X-RAY BACKSCATTER IMAGING WITH A NOVEL TWISTED SLIT COLLIMATOR

No one less than Wilhelm Conrad Röntgen himself discovered X-ray backscatter radiation first when exploring the properties of the new kind of radiation he had discovered [1]. However, the predominant application of X-rays remained with the common radiology. To a lesser extend, Xrays have found their way into spectroscopic methods such as fluorescence or diffraction analysis, but within a considerable low energy range that is of limited use in the radiological field. From an energy level of some 100 keV on, the Compton Effect increasingly contributes to the absorption of X-ray. Concomitantly, the associated scatter radiation also increases which is regarded as a nuisance since it decreases the object contrast and may even blur sharp contours. Due to the lower capability to absorb X-rays lighter material consisting of low-Z-elements such material is preferentially prone to the Compton scatter effect. This also means that, if the scattered radiation would be visualised, the image would be dominated by the light materials, quite vice versa to the radiograph itself.
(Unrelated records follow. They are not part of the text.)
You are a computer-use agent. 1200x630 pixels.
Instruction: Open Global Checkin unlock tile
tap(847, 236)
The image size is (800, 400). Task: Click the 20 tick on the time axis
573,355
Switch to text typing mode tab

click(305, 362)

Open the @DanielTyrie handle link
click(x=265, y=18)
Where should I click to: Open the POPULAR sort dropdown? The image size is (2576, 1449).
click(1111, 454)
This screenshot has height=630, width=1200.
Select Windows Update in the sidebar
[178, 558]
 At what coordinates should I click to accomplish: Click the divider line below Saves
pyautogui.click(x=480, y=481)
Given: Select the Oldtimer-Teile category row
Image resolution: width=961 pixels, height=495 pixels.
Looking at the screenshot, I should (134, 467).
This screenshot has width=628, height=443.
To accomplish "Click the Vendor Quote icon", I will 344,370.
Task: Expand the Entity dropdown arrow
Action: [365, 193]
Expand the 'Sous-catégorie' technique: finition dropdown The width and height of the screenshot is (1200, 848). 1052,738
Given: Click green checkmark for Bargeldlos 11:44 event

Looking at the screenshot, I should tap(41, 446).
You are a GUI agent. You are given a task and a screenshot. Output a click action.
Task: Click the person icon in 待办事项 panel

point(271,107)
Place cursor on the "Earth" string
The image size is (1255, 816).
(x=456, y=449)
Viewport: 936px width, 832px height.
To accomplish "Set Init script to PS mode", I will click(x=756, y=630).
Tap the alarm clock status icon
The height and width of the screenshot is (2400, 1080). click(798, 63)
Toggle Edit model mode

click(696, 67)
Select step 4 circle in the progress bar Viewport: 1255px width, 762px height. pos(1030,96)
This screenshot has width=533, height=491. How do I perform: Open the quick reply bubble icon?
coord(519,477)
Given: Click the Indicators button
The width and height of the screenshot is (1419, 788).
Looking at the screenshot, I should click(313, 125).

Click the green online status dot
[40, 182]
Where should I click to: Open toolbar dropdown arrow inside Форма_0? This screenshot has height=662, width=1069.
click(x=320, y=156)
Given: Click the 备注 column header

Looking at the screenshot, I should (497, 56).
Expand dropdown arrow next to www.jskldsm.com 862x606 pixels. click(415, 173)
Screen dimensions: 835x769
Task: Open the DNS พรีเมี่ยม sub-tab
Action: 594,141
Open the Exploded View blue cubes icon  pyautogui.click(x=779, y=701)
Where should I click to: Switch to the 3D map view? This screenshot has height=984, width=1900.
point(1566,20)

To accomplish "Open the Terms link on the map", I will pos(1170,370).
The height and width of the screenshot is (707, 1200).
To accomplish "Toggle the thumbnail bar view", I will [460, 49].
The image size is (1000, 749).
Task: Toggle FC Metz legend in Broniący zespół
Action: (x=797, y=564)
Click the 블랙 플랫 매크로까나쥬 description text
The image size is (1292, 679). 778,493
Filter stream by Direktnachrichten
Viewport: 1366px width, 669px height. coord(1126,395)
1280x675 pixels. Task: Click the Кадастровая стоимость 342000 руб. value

Since this kind of view would be desirable in some applications, there should be a way to make a virtue out of necessity, i.e. utilising the X-ray backscatter effect for imaging. By any means, such an approach has to take into account that the scattered radiation is not directed, i.e. distributed into any spatial direction. This leaves an insurmountable problem in the beginning, there are no optical devices available as with the visible light, at least in the energy range relevant for Compton scattering. As a matter of fact, this is the reason why radiology only is handling shadow images in the first place.